It is said that when the time was there, and old Kingsley suffered through his daunting and disorienting last days, he kept to his bed, and, ultimately, turned his face to the wall. "Kill me, you moron!"— he could be heard screaming to his son; but in essence, he waited. Passively. For the end.
Shani Hadebe knew what it was to die passively. Like Babylon and Tikal, many greats went quietly, and unnoticed.
A hand landed hard across Hadebe's cheek.
She grunted, gritted her teeth. On the other side of the bed, Charles pushed the girl down onto the sheets. Forearms strained to her torso. The girl stilled slowly, her body jerking in fits before it finally fell back against the matrass. Hadebe held the skin of her arm taunt and slipped the IV needle into her median vein before she could start moving again. She taped the whole thing down to her arm and then nodded at Charles. The man released the hold he had.
The girl immediately started to seize, fever burning high on her cheeks. Dhakiya arrived with a cooling pack and spread it over the girl. It did little good. The arm where the IV pushed fluid into her system had begun to bleed, bright red blood leaking out around where the needle punctured into her skin to drip down her arm to the floor below as she continued to shake. Hadebe knew if she opened the mouth, it would be filled with blood, if she listened to her lungs, they'd be filled with fluid. Hadebe swallowed and carded a hand over her eyes.
❧
The young men arrived at noon. Shani Hadebe had Daudi prepare a basin of water for her on the patio before the main ward, out in the fresh air.
The scooters drew up alongside the acacia tree and the concrete wall covered with shards of glass, and the unhinged chipped black metal gate. Some of them rode by the three or four. They climbed off their rides and began to talk amongst themselves and greeted her with a respectful: "Doctor." but kept their distance. Two of them carried a rifle.
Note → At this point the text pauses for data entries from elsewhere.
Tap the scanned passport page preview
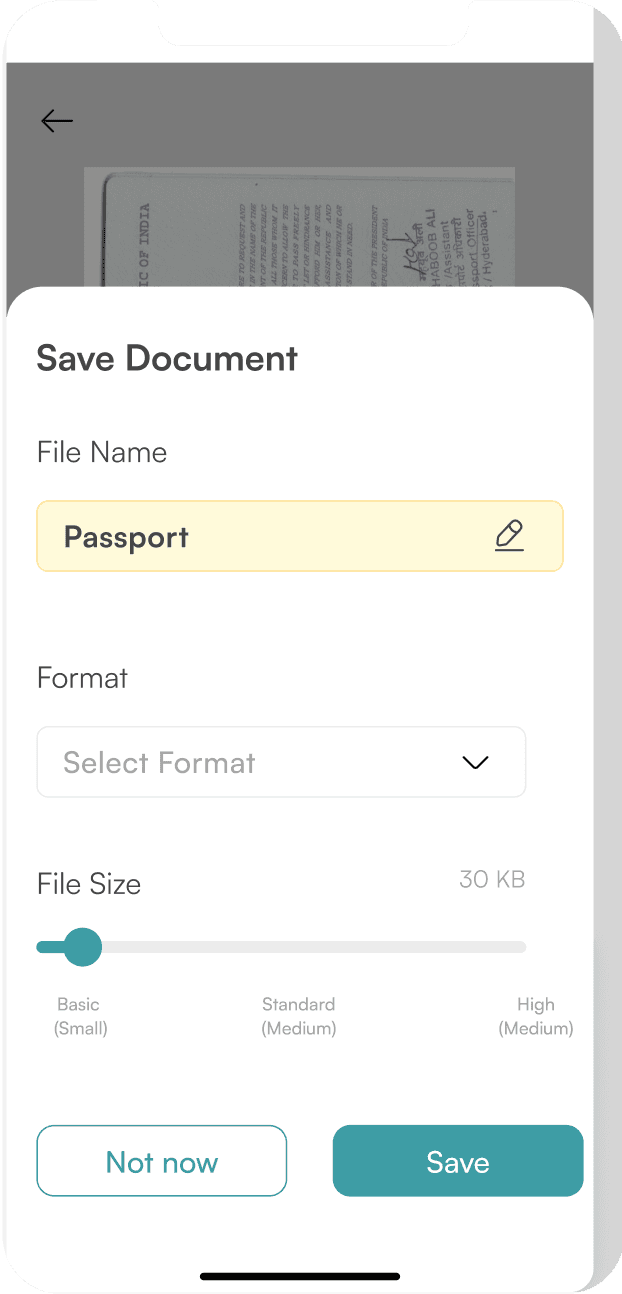The height and width of the screenshot is (1294, 622). [299, 228]
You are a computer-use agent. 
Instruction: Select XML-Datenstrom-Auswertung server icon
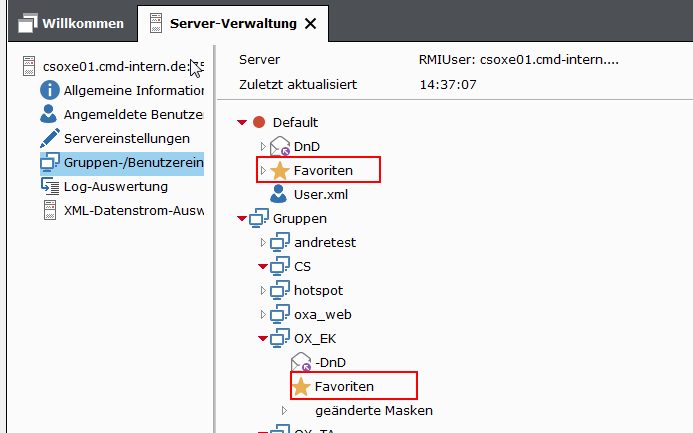pos(50,210)
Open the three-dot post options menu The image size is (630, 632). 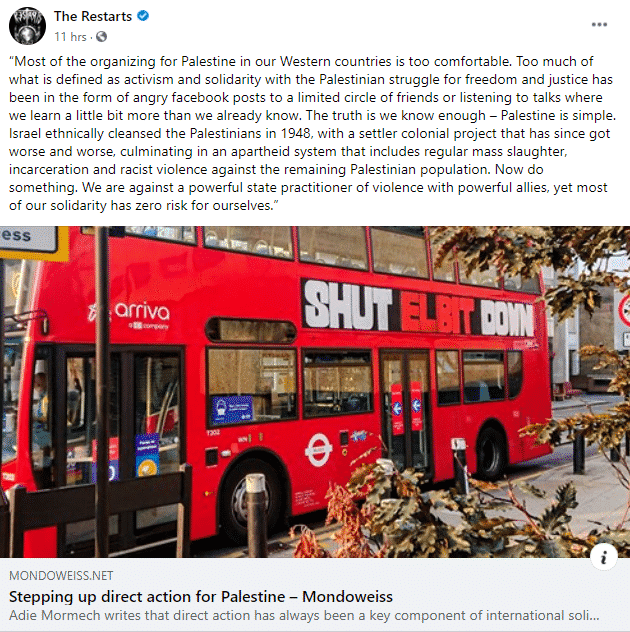(x=599, y=25)
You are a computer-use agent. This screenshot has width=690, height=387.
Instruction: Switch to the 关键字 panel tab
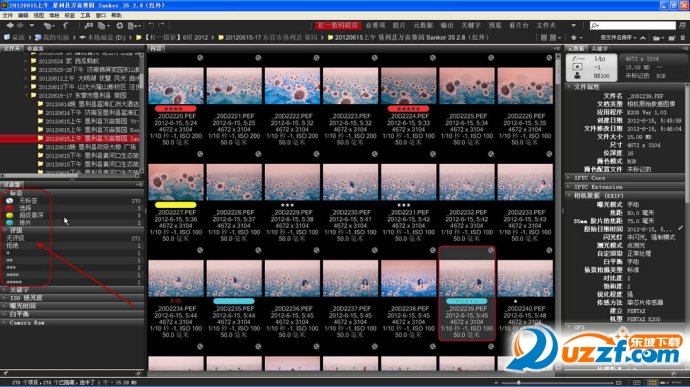(599, 48)
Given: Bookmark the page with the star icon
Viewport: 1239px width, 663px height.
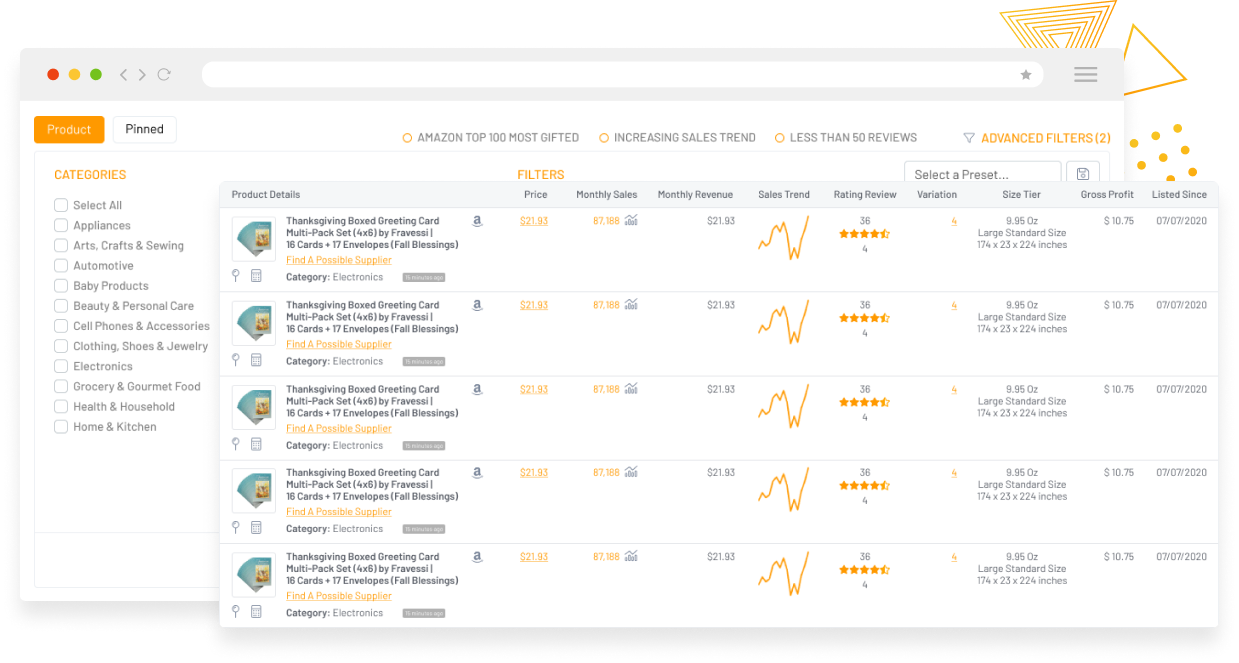Looking at the screenshot, I should point(1025,75).
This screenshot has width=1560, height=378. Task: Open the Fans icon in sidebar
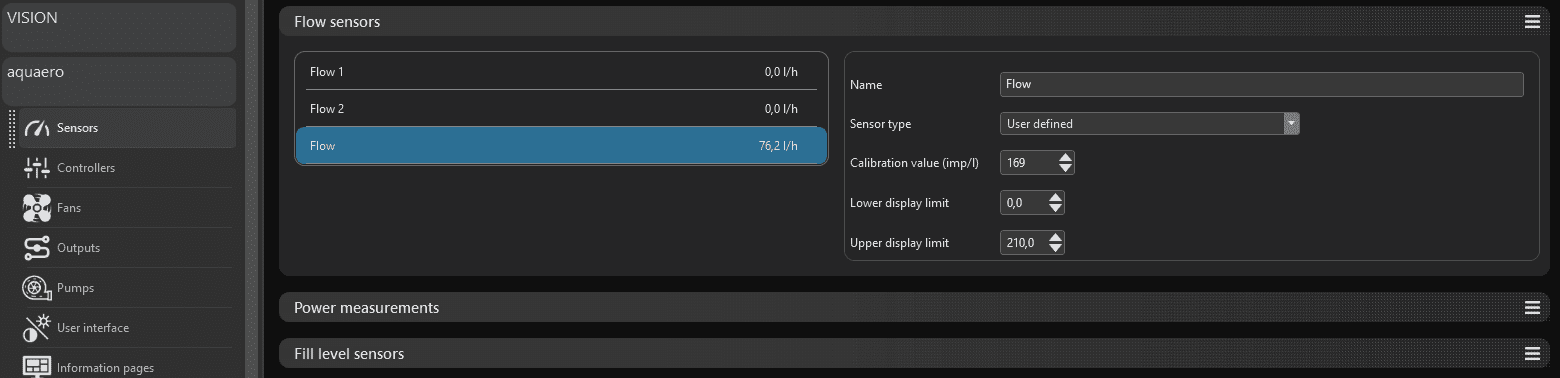tap(37, 208)
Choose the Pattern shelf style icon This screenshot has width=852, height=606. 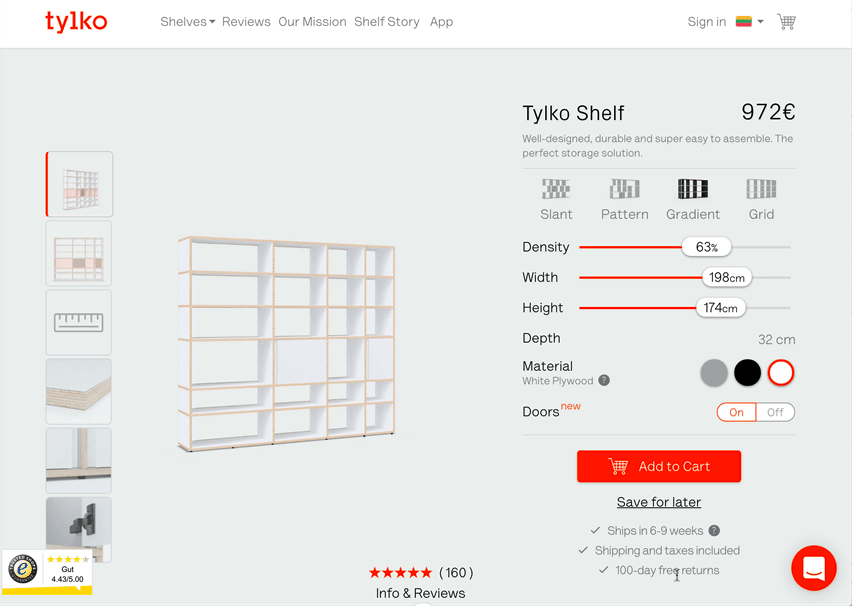[624, 189]
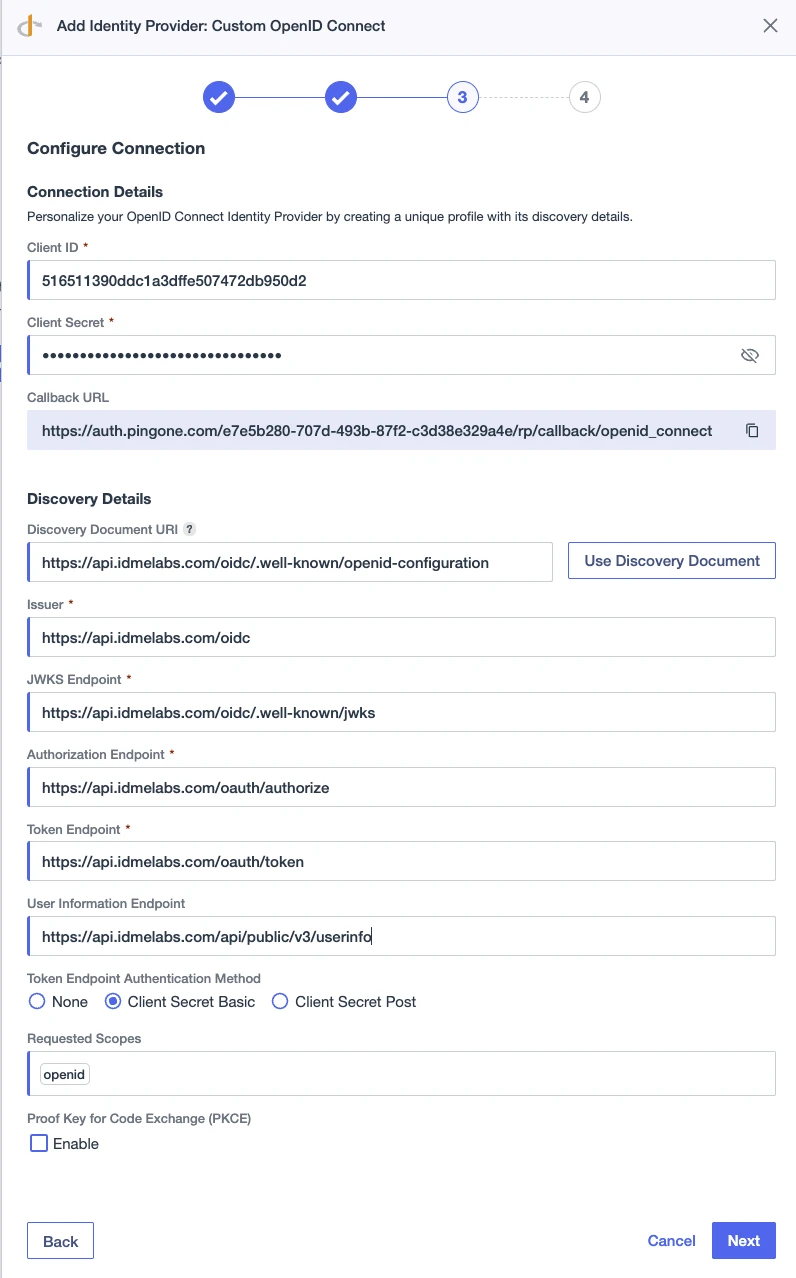Select the openid scope chip
This screenshot has width=796, height=1278.
point(64,1073)
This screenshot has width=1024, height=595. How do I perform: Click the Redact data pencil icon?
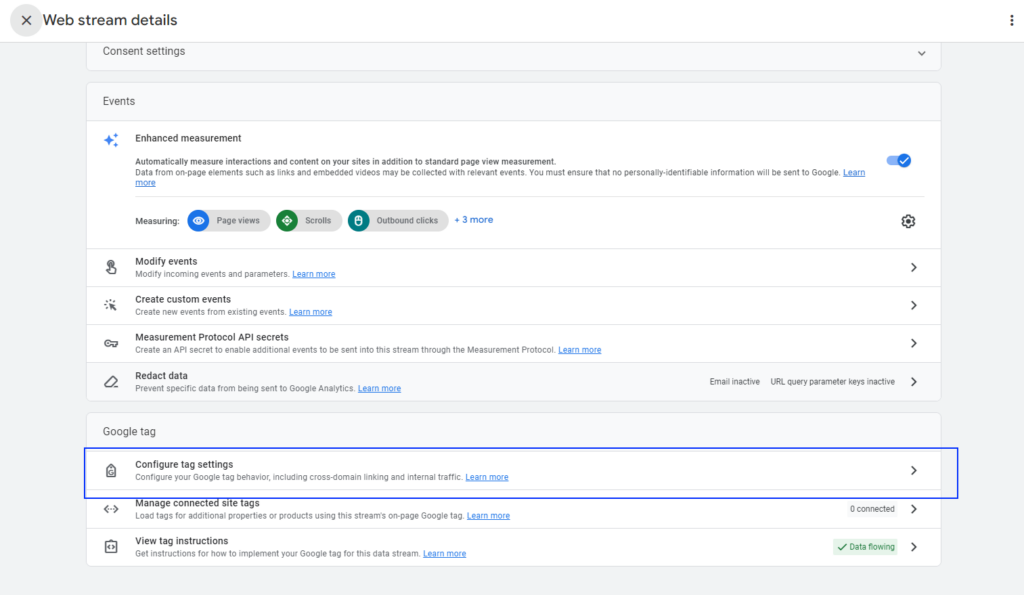pyautogui.click(x=111, y=380)
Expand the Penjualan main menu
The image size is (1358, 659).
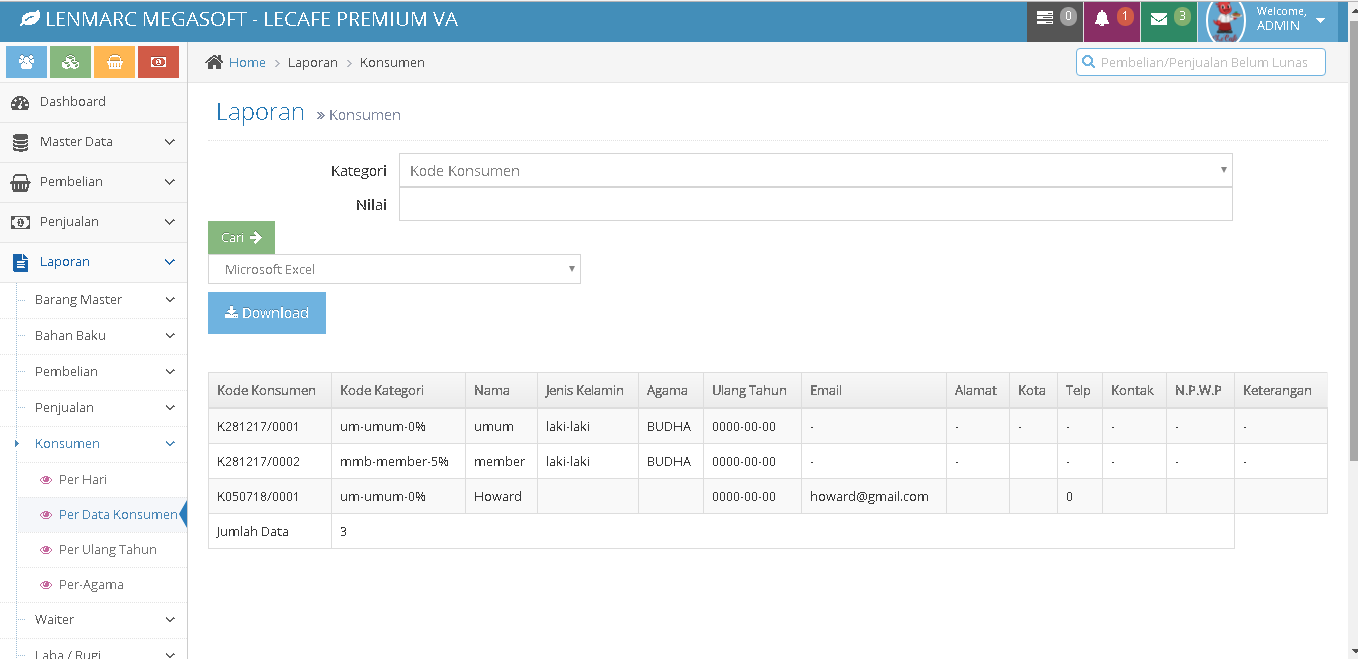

One young man approached: about twenty years old, with a charming face that would be considered handsome once he grew fully into adulthood; with eyes equally capable of being fearsome as bashful. A young man strong, passionate, and full of love, fearless and thoughtful, eager to take risks, and quick to judge; empowered by defiance. He was proud, naive, and open.
Hadebe washed her hands and watched him come with a heavy feeling in her heart.
"Doctor." The young man spoke. He had a pleasant, soft voice. A voice for singing. "Why did you not come?"
She poured the water over her hands. "I thought the herons might finally hatch."
"And did they?"
"They might have."
"Why did you not come?"
"What would I have done there?"
"You would have heard what is happening to our people."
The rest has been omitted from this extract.